State how many lines in the records below include the word "link". Give nothing but that number.

........

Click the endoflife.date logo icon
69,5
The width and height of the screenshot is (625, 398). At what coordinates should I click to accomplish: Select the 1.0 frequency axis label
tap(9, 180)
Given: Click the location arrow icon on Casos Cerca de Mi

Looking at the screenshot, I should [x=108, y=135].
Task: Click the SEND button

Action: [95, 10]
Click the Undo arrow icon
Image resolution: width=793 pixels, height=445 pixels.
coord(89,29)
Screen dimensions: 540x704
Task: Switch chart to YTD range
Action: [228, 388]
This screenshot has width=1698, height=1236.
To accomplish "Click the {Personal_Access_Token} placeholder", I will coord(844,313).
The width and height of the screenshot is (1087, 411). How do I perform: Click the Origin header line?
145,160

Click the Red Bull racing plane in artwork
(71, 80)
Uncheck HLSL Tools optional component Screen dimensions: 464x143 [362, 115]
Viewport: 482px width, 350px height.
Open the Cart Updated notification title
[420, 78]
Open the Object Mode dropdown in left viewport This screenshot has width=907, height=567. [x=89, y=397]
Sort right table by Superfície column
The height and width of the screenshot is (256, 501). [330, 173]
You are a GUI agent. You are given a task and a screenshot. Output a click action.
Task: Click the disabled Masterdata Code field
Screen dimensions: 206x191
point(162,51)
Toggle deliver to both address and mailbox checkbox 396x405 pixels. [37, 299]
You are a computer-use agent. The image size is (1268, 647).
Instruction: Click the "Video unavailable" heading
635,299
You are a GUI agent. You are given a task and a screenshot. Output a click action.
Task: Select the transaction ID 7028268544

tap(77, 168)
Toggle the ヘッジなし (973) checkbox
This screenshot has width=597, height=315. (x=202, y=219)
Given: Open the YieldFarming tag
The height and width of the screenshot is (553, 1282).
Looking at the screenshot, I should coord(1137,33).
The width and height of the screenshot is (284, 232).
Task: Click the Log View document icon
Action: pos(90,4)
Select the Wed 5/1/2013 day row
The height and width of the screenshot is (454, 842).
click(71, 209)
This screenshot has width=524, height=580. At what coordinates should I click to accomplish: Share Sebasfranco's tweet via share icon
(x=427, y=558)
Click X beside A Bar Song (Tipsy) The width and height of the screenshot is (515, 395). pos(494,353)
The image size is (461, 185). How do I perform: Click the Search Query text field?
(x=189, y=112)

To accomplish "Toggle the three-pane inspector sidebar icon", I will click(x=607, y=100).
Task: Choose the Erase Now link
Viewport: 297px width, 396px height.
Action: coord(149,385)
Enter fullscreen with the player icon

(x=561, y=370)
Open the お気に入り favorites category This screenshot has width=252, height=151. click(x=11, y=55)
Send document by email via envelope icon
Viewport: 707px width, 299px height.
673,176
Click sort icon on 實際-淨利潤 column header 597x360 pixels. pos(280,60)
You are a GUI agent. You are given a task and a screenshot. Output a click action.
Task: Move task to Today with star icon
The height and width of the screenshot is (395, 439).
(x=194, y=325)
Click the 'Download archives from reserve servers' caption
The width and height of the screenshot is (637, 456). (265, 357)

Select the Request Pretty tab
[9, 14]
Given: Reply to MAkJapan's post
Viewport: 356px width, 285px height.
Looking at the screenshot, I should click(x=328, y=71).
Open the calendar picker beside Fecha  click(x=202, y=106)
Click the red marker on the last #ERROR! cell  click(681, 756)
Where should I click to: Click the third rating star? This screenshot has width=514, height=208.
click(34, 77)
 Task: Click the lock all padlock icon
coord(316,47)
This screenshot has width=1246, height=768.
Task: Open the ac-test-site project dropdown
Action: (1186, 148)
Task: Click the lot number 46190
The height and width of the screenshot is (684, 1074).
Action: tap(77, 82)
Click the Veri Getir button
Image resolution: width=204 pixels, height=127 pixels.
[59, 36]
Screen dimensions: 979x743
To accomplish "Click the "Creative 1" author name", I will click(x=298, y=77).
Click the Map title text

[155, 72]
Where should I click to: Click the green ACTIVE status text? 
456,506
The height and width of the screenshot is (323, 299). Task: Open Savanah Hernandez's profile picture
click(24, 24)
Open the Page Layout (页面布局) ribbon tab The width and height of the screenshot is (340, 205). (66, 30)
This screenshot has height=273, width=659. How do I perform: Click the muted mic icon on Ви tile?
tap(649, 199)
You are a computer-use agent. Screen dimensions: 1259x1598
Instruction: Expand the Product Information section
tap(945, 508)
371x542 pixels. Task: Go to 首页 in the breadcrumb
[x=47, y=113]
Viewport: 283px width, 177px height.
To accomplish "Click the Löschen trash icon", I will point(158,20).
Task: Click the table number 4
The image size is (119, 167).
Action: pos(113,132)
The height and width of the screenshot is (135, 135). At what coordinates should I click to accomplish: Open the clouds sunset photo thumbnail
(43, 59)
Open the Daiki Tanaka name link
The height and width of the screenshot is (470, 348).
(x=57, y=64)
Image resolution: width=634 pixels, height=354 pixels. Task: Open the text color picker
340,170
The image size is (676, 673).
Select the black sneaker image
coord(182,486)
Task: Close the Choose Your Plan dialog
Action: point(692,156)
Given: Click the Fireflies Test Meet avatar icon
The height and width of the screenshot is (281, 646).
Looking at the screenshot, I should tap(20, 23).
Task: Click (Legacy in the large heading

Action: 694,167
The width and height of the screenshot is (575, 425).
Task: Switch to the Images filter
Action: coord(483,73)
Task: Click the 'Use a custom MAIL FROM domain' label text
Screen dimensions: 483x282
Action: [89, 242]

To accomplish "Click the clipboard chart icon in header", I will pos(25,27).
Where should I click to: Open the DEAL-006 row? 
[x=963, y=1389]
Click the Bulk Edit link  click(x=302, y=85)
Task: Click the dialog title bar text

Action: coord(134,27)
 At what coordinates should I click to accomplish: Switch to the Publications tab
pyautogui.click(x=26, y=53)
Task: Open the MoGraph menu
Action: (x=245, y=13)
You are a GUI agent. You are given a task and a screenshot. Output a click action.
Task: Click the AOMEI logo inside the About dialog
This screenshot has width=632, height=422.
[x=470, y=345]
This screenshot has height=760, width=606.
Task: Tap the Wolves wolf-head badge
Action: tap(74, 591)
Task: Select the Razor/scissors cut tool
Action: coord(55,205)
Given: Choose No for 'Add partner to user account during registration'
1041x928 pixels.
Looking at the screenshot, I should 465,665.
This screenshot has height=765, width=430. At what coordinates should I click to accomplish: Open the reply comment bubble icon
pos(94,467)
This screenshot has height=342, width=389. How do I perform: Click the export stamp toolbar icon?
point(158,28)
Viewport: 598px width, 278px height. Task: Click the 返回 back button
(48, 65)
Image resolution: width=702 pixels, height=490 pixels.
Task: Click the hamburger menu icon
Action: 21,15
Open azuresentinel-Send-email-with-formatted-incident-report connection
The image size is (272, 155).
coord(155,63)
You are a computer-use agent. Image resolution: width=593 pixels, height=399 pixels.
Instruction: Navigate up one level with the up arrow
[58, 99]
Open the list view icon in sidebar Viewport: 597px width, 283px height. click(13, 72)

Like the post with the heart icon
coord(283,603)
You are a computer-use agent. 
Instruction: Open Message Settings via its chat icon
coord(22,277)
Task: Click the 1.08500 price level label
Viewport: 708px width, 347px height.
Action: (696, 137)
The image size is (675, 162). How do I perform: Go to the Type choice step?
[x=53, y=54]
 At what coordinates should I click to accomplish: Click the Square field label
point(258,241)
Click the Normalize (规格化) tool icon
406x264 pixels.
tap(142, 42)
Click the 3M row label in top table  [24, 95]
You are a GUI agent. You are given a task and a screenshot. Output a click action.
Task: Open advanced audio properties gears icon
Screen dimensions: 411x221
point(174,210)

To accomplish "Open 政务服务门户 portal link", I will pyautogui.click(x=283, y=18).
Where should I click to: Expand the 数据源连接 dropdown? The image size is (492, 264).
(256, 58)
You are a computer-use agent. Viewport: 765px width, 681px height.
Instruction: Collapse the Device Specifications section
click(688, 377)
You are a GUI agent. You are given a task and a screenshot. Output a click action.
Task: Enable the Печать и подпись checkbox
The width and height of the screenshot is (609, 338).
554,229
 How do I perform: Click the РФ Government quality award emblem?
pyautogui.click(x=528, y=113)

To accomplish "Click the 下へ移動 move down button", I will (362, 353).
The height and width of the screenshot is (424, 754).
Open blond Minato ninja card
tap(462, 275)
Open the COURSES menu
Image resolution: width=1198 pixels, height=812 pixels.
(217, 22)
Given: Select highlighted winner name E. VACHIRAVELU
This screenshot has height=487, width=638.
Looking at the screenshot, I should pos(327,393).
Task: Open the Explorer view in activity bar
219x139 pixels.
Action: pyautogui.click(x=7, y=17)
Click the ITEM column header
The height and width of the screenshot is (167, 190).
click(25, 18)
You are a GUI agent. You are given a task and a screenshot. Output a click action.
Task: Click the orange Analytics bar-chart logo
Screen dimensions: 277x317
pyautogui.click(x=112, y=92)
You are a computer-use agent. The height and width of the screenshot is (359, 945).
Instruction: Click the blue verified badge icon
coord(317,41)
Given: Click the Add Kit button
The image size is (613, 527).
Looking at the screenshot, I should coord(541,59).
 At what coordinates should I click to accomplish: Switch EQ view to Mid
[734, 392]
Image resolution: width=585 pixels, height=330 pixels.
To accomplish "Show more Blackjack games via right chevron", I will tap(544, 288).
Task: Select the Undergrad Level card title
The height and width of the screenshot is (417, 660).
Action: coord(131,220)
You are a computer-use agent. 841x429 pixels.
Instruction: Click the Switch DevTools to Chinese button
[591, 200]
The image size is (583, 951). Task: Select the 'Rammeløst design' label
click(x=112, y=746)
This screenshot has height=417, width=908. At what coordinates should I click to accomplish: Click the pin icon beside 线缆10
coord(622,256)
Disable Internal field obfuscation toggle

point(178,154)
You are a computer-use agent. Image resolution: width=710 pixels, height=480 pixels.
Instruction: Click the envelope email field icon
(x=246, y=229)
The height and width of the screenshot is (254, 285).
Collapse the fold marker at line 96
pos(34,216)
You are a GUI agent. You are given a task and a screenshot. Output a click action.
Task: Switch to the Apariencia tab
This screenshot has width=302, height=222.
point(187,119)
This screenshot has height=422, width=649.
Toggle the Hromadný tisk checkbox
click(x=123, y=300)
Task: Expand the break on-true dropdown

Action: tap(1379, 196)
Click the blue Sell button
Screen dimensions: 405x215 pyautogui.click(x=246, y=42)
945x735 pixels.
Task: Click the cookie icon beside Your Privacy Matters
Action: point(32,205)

........

Reply to the task ::
4